---------- TEXT SEGMENT
In case you don’t know, I’m a backyard beekeeper. Last fall/winter I lost my hive (they left - absconded). This year I plan on getting two hives as a disaster recovery / failover plan. Some lessons learned that can help in your cloud / SaaS based business.
Bees are very sensitive and have enemies from all different directions, from mites, beetles, ant, and wasps, to the elements and even unknown reasons we’re still not aware of.
To reduce the impact of any of these issues, my plan is to go with two hives this year. That way if one hive is weak for any reason, I can utilize the second hive to help repair that initial hive. This removes as single point of failure and provides… Failover!
Many companies don't consider the possible single points of failure in their ecosystem. This is especially the case with the complete reliance of 3rd party SaaS apps. Entire companies these days are built in the cloud, but there is sometimes a overreliance on any one component in the ecosystem.
Here are some things to consider that I've run into recently.
DynamoDB Tables
Is point in time recovery enabled? What about back ups after 35 days? What if someone disables backups?
S3 Buckets
Is versioning enabled? Do you have replication to another account for DR, backup purposes?
Github Repos
What if your repose are deleted? Do you have a backup somewhere?
SaaS Application X that’s core to your ecosystem
If the data stored with the app is no longer available for whatever reason, do you need it? Can you replace it from somewhere?
Tribal Knowledge
That one engineer that knows where everything is. What happens if they’re not available for whatever reason? (Automate and Document)
I might have mentioned it before, but going through some threat modeling exercises and / or table top exercises will help reveal cracks in your ecosystem that are not apparent at face value.
--------------------
**OBJECTIVE:** Reproduce the part of the beekeeping post that begins at the words "To reduce the" and stops after "DR, backup purposes?", substituting "environment" for "ecosystem" throughout. The data below was collected from a different source than the beekeeping post.
---------- DATA RECORDS
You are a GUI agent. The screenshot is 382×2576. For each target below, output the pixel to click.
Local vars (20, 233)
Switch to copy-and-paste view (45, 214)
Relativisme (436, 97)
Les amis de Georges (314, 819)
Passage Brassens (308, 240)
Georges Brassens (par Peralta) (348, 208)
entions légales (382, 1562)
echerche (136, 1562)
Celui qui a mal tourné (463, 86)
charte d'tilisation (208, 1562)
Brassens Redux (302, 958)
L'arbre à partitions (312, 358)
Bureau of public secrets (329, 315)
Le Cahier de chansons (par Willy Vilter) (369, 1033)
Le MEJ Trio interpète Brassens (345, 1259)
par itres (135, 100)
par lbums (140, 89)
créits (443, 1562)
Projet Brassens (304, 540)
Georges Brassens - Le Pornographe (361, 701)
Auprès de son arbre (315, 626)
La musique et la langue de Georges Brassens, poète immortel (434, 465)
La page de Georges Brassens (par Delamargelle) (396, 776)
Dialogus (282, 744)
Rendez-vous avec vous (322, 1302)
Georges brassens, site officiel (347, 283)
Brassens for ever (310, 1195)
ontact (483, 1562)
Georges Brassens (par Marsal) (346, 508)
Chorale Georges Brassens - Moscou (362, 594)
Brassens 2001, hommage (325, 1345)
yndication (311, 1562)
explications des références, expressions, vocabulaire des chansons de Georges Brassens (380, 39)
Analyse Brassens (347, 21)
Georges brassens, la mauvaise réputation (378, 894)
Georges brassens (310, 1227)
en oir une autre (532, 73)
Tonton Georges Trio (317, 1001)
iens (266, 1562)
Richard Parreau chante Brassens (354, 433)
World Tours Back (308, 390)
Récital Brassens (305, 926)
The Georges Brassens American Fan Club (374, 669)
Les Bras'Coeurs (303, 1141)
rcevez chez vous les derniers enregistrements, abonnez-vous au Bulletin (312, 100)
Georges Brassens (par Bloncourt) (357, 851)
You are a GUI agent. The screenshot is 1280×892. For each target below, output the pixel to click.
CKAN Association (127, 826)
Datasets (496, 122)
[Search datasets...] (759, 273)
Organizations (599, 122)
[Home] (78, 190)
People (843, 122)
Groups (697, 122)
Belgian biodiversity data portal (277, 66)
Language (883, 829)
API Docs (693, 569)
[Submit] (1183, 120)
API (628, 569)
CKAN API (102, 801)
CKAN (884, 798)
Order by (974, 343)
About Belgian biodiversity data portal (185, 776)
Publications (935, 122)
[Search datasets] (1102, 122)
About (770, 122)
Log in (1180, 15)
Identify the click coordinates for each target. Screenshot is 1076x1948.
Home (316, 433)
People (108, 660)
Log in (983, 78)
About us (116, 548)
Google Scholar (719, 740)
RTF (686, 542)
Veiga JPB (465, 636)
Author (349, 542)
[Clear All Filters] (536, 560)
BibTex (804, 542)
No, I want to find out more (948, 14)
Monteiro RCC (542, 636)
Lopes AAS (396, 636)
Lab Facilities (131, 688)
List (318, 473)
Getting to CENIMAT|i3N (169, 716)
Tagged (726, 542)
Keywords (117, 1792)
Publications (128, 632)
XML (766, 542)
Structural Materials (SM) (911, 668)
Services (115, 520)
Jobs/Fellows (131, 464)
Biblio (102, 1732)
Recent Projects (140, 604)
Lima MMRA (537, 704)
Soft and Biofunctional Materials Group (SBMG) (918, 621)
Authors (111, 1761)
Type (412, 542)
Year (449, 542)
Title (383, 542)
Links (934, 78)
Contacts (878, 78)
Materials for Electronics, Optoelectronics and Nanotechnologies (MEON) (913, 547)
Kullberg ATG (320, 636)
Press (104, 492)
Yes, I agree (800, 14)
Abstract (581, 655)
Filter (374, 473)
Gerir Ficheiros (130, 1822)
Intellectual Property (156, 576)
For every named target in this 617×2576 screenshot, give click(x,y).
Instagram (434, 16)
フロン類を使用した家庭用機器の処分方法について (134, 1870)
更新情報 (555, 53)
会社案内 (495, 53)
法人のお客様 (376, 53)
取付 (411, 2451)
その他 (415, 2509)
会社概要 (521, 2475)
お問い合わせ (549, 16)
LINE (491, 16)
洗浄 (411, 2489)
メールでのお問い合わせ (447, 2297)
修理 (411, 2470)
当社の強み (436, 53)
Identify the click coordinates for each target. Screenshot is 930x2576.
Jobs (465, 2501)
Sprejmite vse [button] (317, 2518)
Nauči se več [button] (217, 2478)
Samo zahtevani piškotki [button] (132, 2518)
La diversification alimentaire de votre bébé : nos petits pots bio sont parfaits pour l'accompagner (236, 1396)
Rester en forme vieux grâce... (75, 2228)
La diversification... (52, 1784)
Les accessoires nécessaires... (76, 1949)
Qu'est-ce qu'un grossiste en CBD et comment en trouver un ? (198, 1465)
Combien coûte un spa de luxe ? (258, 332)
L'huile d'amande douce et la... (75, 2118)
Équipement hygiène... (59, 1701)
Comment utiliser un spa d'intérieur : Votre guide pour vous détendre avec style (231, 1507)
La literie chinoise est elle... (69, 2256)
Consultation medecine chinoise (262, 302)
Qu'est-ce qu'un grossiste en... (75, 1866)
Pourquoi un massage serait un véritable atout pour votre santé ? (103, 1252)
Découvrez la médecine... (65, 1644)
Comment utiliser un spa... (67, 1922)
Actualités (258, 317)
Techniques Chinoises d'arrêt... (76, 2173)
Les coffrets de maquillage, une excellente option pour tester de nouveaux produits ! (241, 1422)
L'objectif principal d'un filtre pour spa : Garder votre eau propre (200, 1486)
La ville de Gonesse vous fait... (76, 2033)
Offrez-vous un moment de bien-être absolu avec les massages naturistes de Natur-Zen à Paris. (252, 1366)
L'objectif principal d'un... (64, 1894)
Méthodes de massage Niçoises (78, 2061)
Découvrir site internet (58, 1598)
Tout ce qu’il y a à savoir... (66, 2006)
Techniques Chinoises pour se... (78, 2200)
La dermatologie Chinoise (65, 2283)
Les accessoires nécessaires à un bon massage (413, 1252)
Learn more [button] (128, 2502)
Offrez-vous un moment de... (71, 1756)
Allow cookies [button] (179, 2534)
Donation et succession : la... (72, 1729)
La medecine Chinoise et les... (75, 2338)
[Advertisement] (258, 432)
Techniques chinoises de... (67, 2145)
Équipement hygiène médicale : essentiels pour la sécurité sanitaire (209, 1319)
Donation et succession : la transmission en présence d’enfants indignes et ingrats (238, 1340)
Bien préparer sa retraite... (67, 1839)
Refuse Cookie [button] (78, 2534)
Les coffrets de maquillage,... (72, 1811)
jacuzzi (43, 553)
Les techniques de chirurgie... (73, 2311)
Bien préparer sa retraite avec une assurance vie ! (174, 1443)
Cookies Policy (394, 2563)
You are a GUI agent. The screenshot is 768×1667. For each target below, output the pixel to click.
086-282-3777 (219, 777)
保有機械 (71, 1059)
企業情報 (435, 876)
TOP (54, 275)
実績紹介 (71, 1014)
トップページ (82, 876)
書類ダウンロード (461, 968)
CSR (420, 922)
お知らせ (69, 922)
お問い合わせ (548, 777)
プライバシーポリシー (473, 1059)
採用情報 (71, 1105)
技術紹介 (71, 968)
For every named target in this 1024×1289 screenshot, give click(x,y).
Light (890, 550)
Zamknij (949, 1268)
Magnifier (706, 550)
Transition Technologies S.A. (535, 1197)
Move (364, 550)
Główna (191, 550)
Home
--------------------
**WRITTEN RESPONSE:**
To reduce the impact of any of these issues, my plan is to go with two hives this year. That way if one hive is weak for any reason, I can utilize the second hive to help repair that initial hive. This removes as single point of failure and provides… Failover!
Many companies don't consider the possible single points of failure in their environment. This is especially the case with the complete reliance of 3rd party SaaS apps. Entire companies these days are built in the cloud, but there is sometimes a overreliance on any one component in the environment.
Here are some things to consider that I've run into recently.
DynamoDB Tables
Is point in time recovery enabled? What about back ups after 35 days? What if someone disables backups?
S3 Buckets
Is versioning enabled? Do you have replication to another account for DR, backup purposes?